QUESTION: My father has come to live with us recently following my mother's death. He is 82 and quite healthy, except he complains a lot about being constipated. He has had a thorough checkup and his doctor says he has no medical problem that might cause constipation. But he takes more laxatives than I think he should. Do you have any suggestions?

ANSWER: Constipation, a very common complaint among older people, often results from a whole constellation of factors. Lifelong poor bowel habits, diet, over-reliance on laxatives, as well as a decline in the normal motility (motion) of the bowel all may contribute to the problem - or, at least, to the "problem" as it is perceived. In fact, we really don't have enough data to define what is "normal" for individuals 75 and over. Some evidence suggests that a decline in bowel function is not a universal phenomenon and that the definition of normal may not change with age. In one study, bowel movements were as frequent among those 60 and over as in a younger group.Nevertheless, whether the problem is real or perceived, older people turn more readily to laxatives. What is the alternative? In general, the most effective measures include establishing a regular time habit, taking in large amounts of fluids and gradually increasing fiber consumption by adding generous amounts of raw and lightly cooked fruits and vegetables and whole grains. In combination, these steps should take the place of irritant laxatives, which have potential side effects.

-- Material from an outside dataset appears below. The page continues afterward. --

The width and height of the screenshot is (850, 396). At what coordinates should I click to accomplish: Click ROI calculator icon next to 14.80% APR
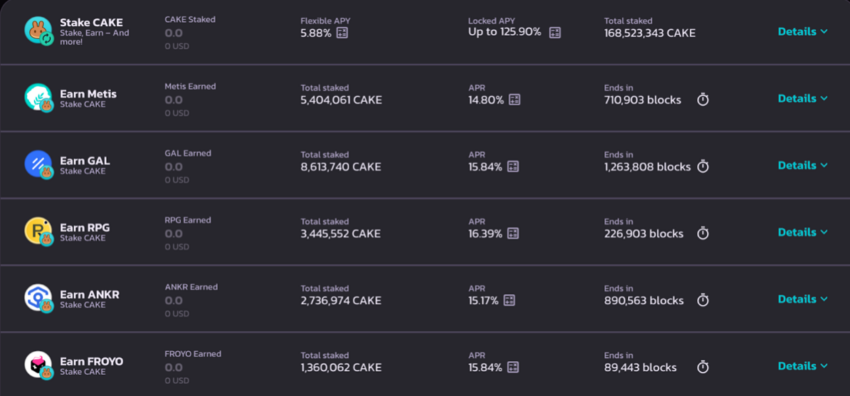(514, 100)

QUESTION: What's the difference between green and black olives?

ANSWER: They are exactly the same fruit. As picked, they are all green and bitter. The bitterness is removed by soaking them in a dilute alkaline solution. They are then rinsed and put into a salt solution. It is at this point that, if they are to become black, air is bubbled through the liquid to provide oxygen and an iron-containing compound is added to both fix and retain the black color.

There are no nutritional differences between the two hues of olives. Both provide little more than calories. At one extreme, the very smallest olives have just four calories each, while at the other, those labeled as "supercolossal" contain more than four times the amount, or18 calories each. Olives are quite high in sodium. The amount can vary considerably and tends to be higher in some imported brands sold in bulk. Obviously, if you're concerned about limiting your sodium intake, olives are a food to be eaten sparingly.

QUESTION: My doctor has advised me to take calcium tablets regularly since I don't succeed in getting enough into my diet. Because I'm borderline anemic, he also recommends that I take an iron supplement of ferrous sulfate. Recently I read that these two supplements fight with each other inside the body and that I may not be doing myself any good. Is this true?

ANSWER: It's true that ferrous sulfate and calcium supplements compete for absorption, but recent evidence provides a guide on how to get the best out of both. In a series of studies reported in the American Journal of Clinical Nutrition, Dr. James Cook and his colleagues at Kansas University Medical Center measured the absorption rate of calcium and iron in a group of normal volunteers under several conditions. The result: Just how much is absorbed depends on the type of supplements and whether they are taken with or apart from meals.

Calcium supplements taken at a meal affected the absorption of iron significantly. The type of food eaten was also a factor. Absorption was more inhibited when a breakfast meal of poor iron availability was served than when it was a hamburger meal of high iron content.

Given their findings, Cook and his colleagues suggest that to maximize absorption of iron from food and from supplements, women who are anemic might be better off taking their calcium apart from meals. Under these conditions, calcium carbonate seems to have little effect on the absorption of iron supplements taken at the same time.